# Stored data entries
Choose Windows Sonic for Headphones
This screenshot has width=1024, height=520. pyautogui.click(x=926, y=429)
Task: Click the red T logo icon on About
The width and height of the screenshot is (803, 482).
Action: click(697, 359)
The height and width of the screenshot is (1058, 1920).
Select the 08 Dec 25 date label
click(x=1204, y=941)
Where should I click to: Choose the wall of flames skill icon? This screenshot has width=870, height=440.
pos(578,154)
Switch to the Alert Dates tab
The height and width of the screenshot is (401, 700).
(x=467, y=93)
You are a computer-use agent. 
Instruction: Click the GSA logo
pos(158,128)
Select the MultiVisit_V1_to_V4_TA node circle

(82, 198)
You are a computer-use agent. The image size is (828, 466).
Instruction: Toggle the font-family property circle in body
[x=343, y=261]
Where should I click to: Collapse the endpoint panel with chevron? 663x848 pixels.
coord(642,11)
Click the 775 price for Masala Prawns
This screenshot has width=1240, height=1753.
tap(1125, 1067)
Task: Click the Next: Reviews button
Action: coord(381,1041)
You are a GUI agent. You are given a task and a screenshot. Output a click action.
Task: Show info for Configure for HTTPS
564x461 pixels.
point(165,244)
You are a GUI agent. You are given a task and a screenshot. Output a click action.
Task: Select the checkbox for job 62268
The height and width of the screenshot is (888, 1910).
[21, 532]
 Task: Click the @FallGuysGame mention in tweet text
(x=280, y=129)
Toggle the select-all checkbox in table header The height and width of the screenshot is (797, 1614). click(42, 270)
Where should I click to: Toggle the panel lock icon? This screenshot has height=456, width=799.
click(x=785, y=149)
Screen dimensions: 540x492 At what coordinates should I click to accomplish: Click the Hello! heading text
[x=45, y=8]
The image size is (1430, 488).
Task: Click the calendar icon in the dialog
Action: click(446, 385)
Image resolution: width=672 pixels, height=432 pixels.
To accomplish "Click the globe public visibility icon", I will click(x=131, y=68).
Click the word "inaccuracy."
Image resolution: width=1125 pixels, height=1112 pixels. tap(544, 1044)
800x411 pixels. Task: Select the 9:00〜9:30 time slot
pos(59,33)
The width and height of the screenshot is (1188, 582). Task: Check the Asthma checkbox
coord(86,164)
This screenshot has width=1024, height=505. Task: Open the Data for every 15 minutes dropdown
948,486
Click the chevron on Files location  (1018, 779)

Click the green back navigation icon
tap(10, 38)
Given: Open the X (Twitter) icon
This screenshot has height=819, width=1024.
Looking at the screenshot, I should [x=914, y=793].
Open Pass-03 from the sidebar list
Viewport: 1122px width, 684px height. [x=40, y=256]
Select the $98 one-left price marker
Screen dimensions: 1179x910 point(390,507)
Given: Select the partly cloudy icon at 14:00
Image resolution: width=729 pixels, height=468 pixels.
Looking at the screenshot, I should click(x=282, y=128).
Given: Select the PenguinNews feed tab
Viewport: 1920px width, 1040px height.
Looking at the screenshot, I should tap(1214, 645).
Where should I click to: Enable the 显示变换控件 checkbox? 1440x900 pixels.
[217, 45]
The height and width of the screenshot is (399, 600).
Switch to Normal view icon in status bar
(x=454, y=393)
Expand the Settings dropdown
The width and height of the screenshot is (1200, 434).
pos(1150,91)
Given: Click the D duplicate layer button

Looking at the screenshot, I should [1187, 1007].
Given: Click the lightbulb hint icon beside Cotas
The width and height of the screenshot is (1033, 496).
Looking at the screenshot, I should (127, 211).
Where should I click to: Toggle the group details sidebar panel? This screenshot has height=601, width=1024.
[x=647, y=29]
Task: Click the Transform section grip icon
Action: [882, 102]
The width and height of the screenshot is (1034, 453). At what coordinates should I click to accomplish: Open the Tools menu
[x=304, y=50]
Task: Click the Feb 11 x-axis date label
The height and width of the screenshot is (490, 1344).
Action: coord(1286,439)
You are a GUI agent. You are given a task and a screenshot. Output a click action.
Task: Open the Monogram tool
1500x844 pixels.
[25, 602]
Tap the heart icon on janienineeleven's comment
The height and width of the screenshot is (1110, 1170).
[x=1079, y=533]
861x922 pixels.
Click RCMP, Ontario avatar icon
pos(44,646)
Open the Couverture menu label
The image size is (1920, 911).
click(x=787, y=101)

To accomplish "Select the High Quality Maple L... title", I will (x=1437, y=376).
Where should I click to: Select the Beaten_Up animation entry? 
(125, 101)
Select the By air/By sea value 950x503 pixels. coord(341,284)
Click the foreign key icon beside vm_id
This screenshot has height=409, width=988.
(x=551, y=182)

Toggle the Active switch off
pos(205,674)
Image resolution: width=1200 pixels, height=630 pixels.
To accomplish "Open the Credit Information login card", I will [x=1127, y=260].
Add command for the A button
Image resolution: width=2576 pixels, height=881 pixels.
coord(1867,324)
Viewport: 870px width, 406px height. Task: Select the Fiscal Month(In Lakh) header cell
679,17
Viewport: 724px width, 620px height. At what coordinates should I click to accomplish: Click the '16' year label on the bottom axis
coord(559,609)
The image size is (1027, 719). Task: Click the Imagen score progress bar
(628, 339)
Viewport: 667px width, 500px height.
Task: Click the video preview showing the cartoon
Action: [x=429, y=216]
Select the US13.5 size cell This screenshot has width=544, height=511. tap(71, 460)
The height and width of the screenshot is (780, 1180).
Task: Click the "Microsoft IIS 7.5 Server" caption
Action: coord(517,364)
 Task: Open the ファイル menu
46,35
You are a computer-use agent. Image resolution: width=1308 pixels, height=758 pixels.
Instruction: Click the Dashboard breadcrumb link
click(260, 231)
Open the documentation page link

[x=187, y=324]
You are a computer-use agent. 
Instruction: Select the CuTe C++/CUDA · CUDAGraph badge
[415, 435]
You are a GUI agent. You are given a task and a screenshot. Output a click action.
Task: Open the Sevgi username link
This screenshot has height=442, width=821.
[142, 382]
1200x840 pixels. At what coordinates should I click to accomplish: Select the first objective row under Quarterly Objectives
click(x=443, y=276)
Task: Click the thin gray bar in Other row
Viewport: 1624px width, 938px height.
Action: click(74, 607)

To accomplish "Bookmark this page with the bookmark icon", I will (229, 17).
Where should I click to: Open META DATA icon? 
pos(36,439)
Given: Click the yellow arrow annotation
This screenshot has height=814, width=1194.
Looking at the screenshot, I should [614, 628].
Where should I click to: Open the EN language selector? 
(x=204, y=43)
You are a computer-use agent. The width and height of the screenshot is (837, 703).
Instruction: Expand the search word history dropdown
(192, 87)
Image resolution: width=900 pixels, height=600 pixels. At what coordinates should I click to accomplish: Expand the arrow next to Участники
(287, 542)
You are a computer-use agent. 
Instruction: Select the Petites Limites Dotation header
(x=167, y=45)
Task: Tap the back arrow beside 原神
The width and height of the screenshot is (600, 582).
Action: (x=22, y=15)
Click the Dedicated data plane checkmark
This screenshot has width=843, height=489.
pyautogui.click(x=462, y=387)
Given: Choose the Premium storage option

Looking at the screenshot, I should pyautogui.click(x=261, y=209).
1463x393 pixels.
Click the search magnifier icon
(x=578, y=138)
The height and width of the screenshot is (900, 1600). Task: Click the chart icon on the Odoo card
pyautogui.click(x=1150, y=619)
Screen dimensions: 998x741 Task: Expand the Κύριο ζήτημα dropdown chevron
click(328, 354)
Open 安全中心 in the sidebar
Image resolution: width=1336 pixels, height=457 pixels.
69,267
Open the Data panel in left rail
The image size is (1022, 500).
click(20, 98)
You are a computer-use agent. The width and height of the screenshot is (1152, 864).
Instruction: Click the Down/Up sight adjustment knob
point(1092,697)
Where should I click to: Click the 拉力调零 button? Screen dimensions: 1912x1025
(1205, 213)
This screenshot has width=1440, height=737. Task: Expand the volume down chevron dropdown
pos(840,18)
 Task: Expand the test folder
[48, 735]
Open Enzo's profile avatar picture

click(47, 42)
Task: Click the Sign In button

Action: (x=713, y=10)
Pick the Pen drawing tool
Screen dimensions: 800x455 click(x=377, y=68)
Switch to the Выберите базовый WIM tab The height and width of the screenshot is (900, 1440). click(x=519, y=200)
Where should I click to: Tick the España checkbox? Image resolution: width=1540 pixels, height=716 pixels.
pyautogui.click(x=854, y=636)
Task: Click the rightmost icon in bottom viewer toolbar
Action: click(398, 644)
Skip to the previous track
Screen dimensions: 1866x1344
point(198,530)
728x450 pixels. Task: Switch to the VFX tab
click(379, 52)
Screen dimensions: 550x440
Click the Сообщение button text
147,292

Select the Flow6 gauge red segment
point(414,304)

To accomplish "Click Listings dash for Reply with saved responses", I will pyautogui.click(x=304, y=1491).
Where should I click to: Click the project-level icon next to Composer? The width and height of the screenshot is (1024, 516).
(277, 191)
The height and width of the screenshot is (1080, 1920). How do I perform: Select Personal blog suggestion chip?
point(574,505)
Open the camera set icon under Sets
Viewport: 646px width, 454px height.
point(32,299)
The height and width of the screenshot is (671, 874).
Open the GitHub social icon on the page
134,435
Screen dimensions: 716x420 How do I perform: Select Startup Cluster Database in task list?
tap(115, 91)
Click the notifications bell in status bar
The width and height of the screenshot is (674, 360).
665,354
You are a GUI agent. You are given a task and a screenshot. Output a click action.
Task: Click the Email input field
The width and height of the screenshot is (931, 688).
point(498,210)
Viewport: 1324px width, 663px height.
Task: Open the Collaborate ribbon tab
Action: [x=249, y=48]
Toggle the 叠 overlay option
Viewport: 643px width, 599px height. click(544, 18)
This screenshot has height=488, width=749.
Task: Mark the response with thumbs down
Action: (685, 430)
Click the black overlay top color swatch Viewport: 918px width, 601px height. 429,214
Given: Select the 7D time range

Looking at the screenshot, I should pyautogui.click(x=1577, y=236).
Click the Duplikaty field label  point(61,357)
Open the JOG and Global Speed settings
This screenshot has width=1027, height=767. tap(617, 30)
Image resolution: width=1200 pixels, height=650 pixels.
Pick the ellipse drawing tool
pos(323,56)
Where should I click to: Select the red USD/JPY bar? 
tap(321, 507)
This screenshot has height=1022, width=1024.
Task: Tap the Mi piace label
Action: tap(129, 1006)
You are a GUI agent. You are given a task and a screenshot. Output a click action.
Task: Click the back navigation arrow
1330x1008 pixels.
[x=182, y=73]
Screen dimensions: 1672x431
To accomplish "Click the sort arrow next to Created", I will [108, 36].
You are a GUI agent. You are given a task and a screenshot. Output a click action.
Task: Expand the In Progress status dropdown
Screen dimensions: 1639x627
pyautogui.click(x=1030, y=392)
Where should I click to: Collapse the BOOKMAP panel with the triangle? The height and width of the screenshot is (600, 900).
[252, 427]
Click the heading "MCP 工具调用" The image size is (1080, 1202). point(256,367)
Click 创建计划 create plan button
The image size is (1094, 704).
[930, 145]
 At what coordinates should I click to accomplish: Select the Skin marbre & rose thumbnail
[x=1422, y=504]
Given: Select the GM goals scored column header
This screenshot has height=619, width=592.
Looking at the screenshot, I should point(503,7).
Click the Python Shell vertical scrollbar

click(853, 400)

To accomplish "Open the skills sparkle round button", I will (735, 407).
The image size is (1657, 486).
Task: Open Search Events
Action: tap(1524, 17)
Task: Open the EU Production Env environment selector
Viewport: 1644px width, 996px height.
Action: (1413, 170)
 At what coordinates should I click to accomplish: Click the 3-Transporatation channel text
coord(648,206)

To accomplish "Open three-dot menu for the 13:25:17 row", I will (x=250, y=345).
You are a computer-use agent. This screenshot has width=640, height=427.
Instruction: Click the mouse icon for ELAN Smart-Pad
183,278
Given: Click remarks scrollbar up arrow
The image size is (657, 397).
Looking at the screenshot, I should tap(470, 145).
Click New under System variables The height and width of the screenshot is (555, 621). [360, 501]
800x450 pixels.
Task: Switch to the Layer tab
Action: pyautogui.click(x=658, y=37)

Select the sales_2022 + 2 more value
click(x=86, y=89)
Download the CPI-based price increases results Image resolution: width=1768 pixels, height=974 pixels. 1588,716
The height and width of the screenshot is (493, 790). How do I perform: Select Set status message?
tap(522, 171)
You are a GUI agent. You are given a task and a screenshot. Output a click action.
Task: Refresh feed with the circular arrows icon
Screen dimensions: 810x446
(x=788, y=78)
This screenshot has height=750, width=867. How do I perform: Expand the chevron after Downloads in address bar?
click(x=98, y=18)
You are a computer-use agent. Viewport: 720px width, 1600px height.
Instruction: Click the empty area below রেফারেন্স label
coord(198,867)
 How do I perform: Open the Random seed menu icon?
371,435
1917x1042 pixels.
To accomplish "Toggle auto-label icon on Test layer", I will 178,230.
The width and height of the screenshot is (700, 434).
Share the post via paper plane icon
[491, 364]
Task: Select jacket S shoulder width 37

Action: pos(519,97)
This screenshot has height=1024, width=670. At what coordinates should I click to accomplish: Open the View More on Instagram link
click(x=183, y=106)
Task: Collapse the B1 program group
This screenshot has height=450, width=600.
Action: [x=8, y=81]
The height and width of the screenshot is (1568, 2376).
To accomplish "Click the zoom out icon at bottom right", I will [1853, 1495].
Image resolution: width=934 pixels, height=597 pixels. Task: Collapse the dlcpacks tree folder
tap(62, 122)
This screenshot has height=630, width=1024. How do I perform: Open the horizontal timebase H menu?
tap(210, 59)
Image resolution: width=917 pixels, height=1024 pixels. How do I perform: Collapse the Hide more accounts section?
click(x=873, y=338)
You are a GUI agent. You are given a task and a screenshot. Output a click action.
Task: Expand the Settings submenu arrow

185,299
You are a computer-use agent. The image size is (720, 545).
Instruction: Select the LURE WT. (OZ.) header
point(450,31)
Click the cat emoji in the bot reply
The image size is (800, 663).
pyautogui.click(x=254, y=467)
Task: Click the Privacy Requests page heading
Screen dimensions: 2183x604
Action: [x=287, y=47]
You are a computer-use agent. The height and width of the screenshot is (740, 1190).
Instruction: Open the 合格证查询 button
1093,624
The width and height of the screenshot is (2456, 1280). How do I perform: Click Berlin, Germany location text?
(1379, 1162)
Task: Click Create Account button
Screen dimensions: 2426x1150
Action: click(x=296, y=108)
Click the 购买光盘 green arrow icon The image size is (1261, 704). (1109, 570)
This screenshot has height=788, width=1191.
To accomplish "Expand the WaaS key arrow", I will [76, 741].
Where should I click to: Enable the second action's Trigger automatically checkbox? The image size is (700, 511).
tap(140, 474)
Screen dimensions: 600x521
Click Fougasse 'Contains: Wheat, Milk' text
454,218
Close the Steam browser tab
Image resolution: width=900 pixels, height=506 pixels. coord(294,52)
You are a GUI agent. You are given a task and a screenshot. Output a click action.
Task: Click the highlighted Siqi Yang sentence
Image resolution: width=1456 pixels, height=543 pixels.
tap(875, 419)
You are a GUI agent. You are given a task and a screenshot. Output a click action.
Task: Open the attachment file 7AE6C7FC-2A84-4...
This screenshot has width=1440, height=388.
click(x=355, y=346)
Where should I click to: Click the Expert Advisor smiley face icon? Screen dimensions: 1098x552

# GOAL OF THE EXERCISE
Keeping every character as it is, restate the lines above that run from the line with "800x411 pixels. Task: Select" through the line with "Given: Select the partly cloudy icon at 14:00", both included, and nothing else.

# FINISHED TASK
800x411 pixels. Task: Select the 9:00〜9:30 time slot
pos(59,33)
The width and height of the screenshot is (1188, 582). Task: Check the Asthma checkbox
coord(86,164)
This screenshot has width=1024, height=505. Task: Open the Data for every 15 minutes dropdown
948,486
Click the chevron on Files location  (1018, 779)

Click the green back navigation icon
tap(10, 38)
Given: Open the X (Twitter) icon
This screenshot has height=819, width=1024.
Looking at the screenshot, I should [x=914, y=793].
Open Pass-03 from the sidebar list
Viewport: 1122px width, 684px height. [x=40, y=256]
Select the $98 one-left price marker
Screen dimensions: 1179x910 point(390,507)
Given: Select the partly cloudy icon at 14:00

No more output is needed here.